My head is clearer when I am outside..enjoying nature and away from the noise of everyday life...I was feeling claustrophobic again inside. As soon as I got home from work I changed then went down to Liberty Park...it was pretty empty ...and it was quiet and peaceful. I put on my ipod and went for a walk. There are so many beautiful places in Utah that I would like to see.

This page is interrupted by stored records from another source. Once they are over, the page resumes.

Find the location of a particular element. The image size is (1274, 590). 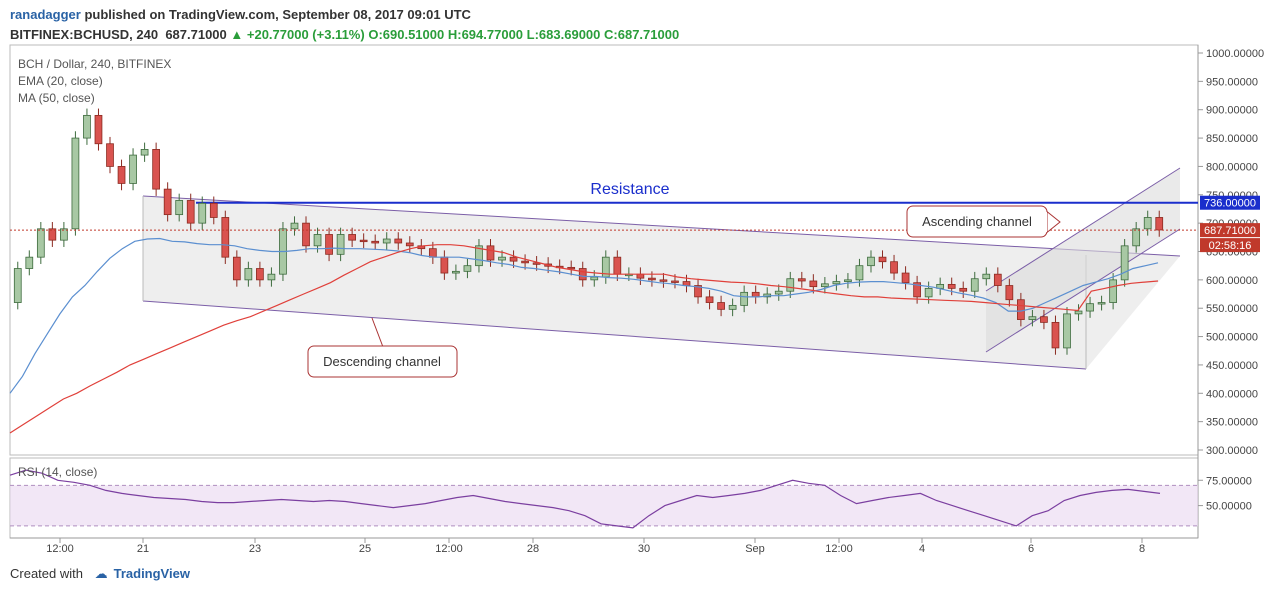

time-tick-label: 12:00 is located at coordinates (839, 549).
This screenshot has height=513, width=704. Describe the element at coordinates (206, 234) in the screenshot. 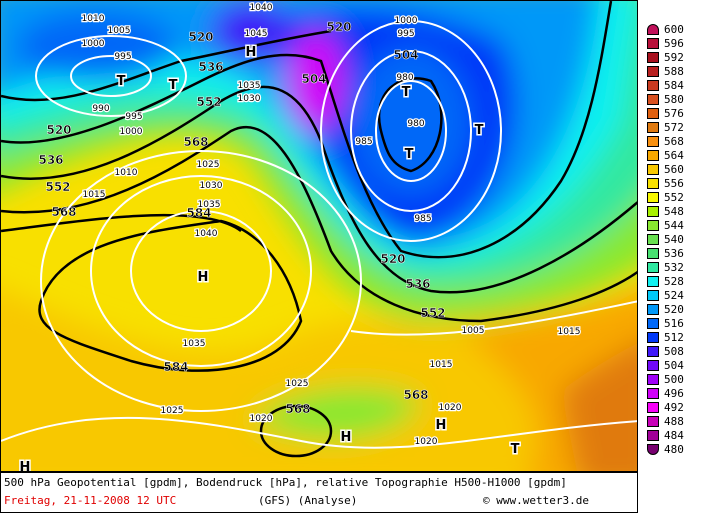

I see `pressure-label: 1040` at that location.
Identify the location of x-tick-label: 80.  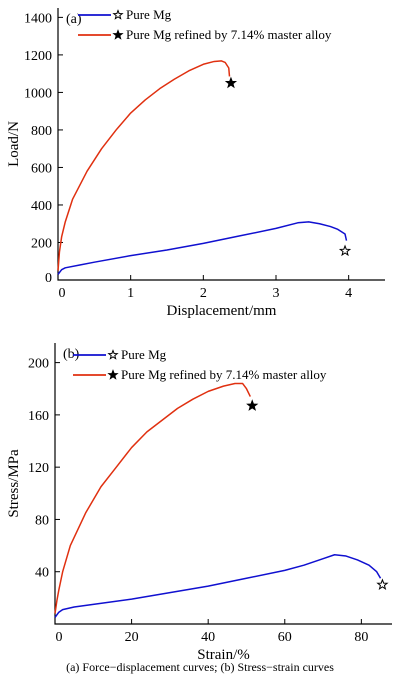
(361, 638).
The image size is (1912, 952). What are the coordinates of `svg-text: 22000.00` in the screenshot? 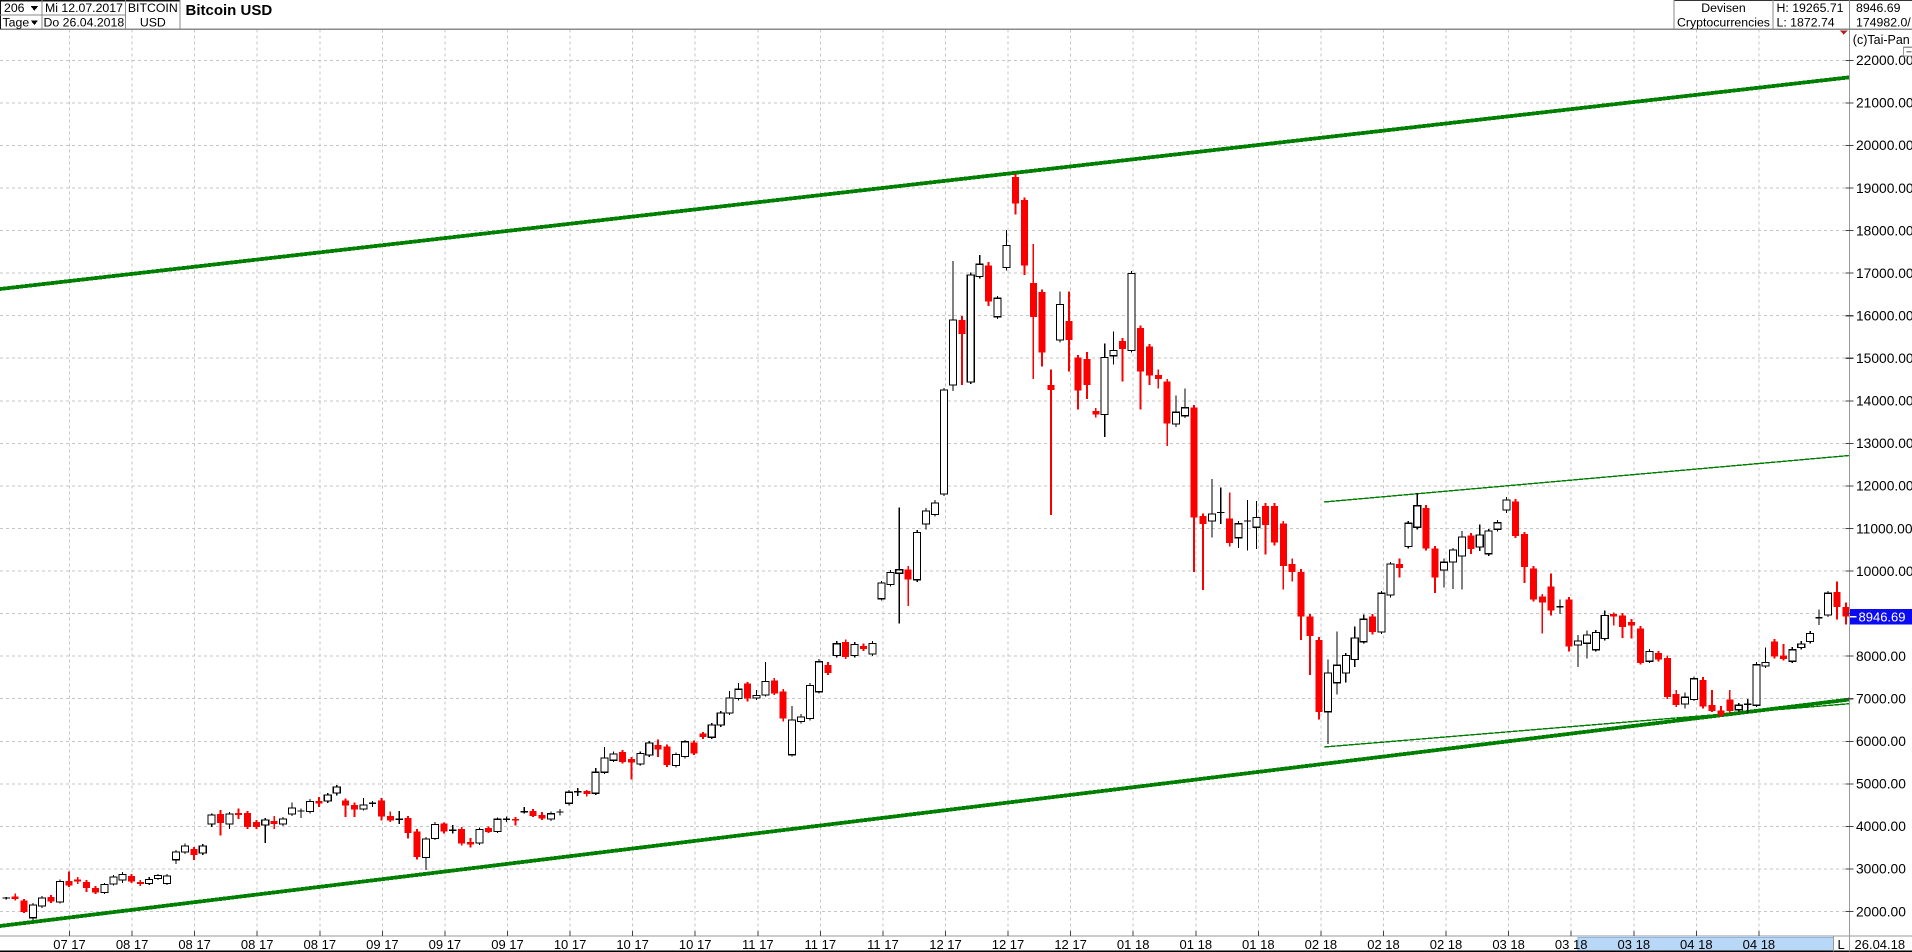 It's located at (1884, 60).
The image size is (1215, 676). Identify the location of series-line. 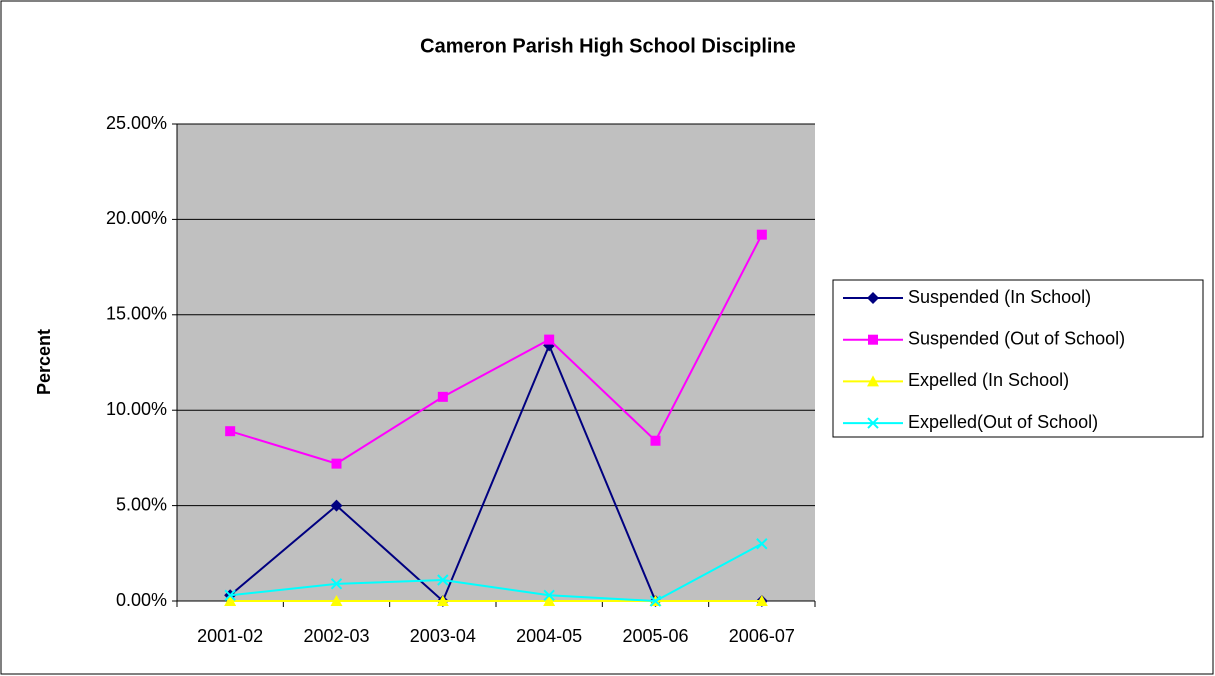
(496, 572).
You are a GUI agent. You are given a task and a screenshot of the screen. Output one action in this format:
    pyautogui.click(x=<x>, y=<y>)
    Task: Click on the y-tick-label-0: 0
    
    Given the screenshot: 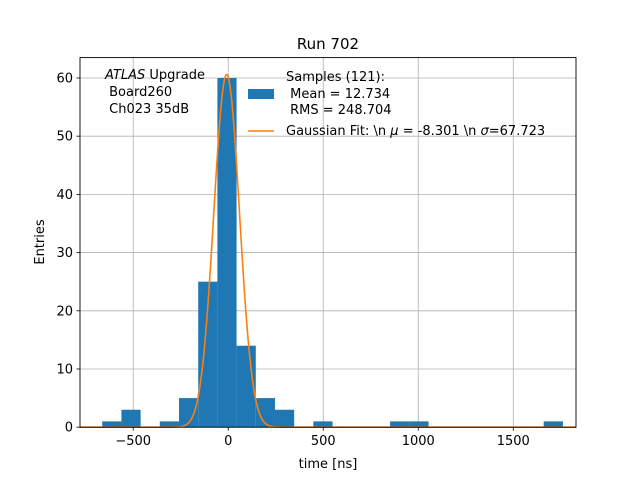 What is the action you would take?
    pyautogui.click(x=69, y=428)
    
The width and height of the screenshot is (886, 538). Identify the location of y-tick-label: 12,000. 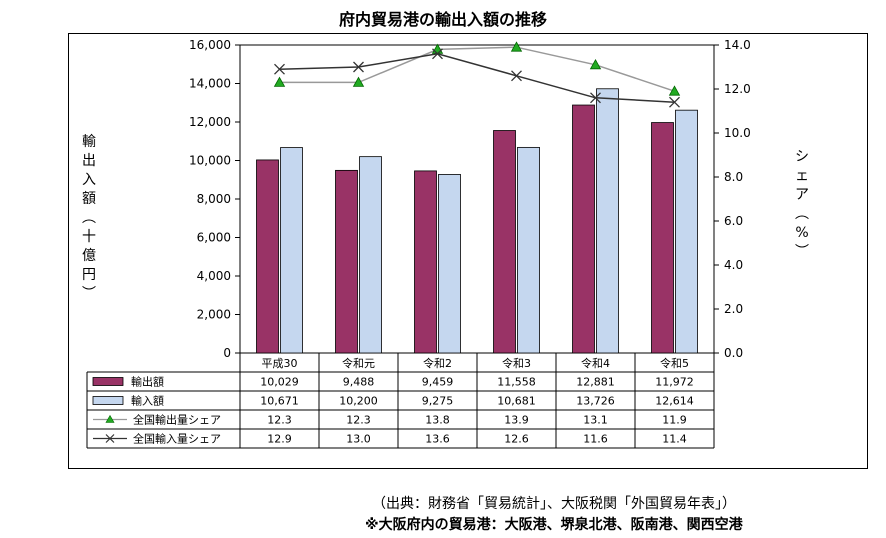
(210, 122).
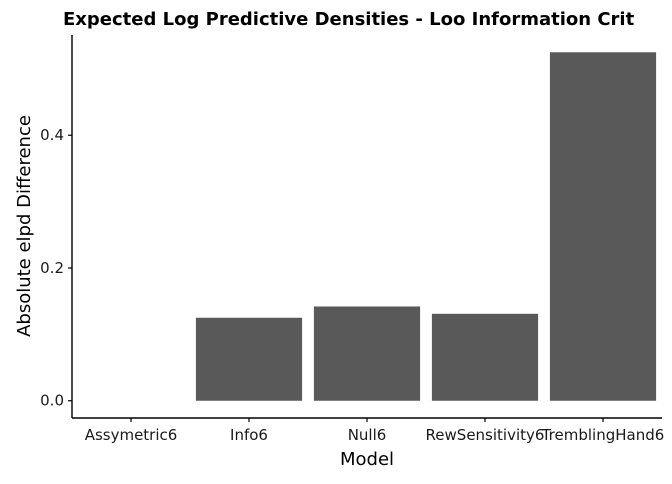 The image size is (672, 484). What do you see at coordinates (485, 357) in the screenshot?
I see `bar-RewSensitivity6` at bounding box center [485, 357].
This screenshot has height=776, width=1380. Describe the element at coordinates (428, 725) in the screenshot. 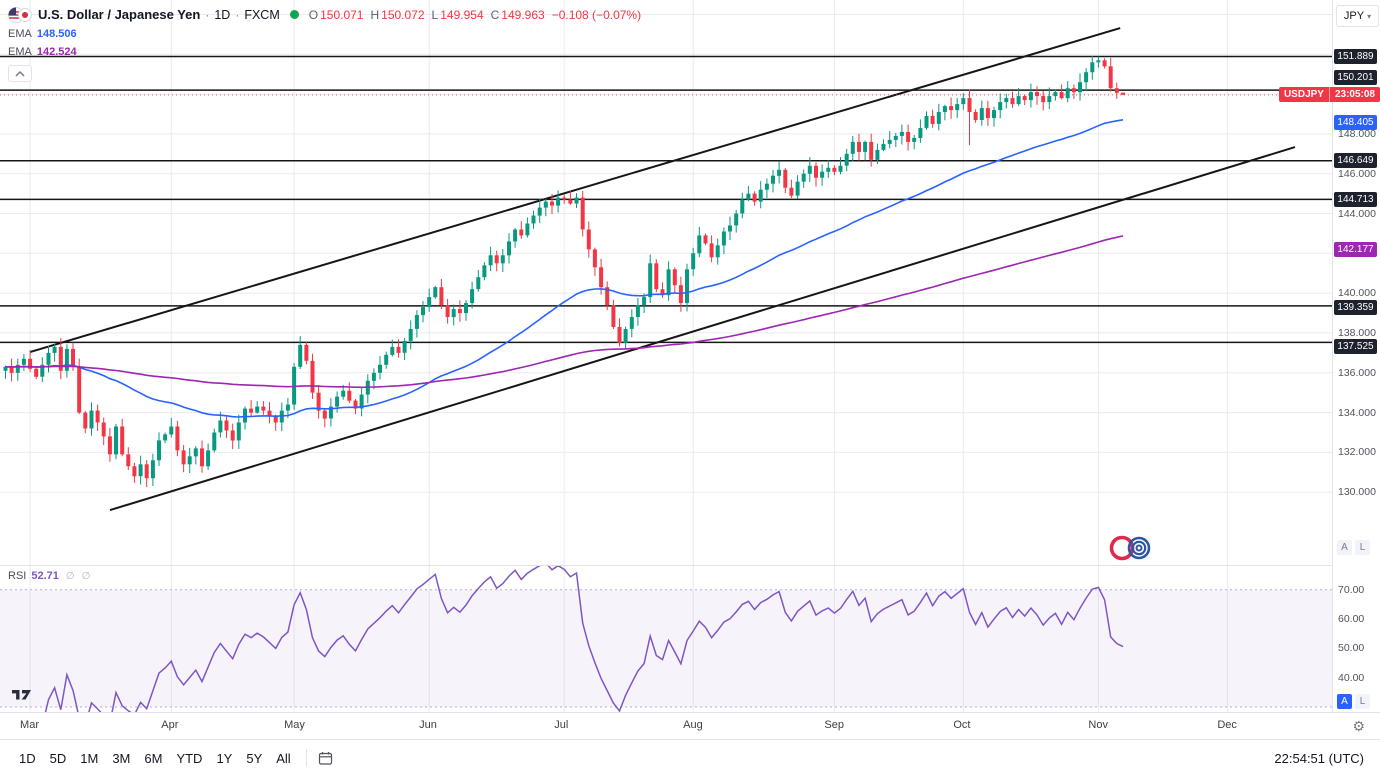

I see `time-axis-label-jun: Jun` at that location.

This is a picture of Emerald Lake up by Mount Timpanogos. It's beautiful and I am going there....but I am far from in shape to reach this goal at the present time. I was initially going to go there this month. That was the plan...and like many ill conceived plans...if I were to go up there now I am unsure I would be able to complete it. So instead I am going to re look at my initial plan and factor in a few things that I did not.
1) Physical ability to do it...I am lacking in that area and need to change it or change my destination...since I REFUSE to change my destination..I obviously have to change my physical ability to make the trek. So I'm starting to exercise on a more consistent basis but I am also adding in small hikes every Saturday not only to get me ready...but also to see the end result of a hike...even if it's a small one. The stunning view at the end of a hike makes the journey worth it. (That's a good thing to remember when I'm half way through a hike and feel like I'm dying and want to give up). Giving up...not an option.
2) Time Frame...I said I would go up there this April, I don't think that was a realistic goal, but I am going to give myself until next April. That might seem like a long time to some but I want to make sure I am totally prepared for it. I will see how I feel about it in 6 months. If I feel good then maybe I will try in October.

When I feel something needs to happen...I tend to jump in and not let go until it does...which is mostly a good thing ...but a lot of times I refuse to see the obstacles that get in the way of completing what ever it is I'm trying to accomplish. Then when it doesn't happen I'm frustrated and defeated. I'm working on changing that about myself. To be open to see what the obstacles are and how to go about getting around them or over them or through them, but just acknowledging that obstacles exist is pretty important.

So for an experienced hiker I'm sure this particular journey is minor...but for me...at least for the next 6 to 12 months this hike is my Everest.

It's easy to get frustrated when trying to get something accomplished... I get frustrated with myself, with my progress... or lack there of, and I can get pretty impatient with where I am as opposed to where I think I should be...but I want this experience to be different...I hope to give myself and my body the time I need to not only get stronger but also just to enjoy the overall process.
If I can do that...this will be the first in a long list of Everest's I plan to conquer.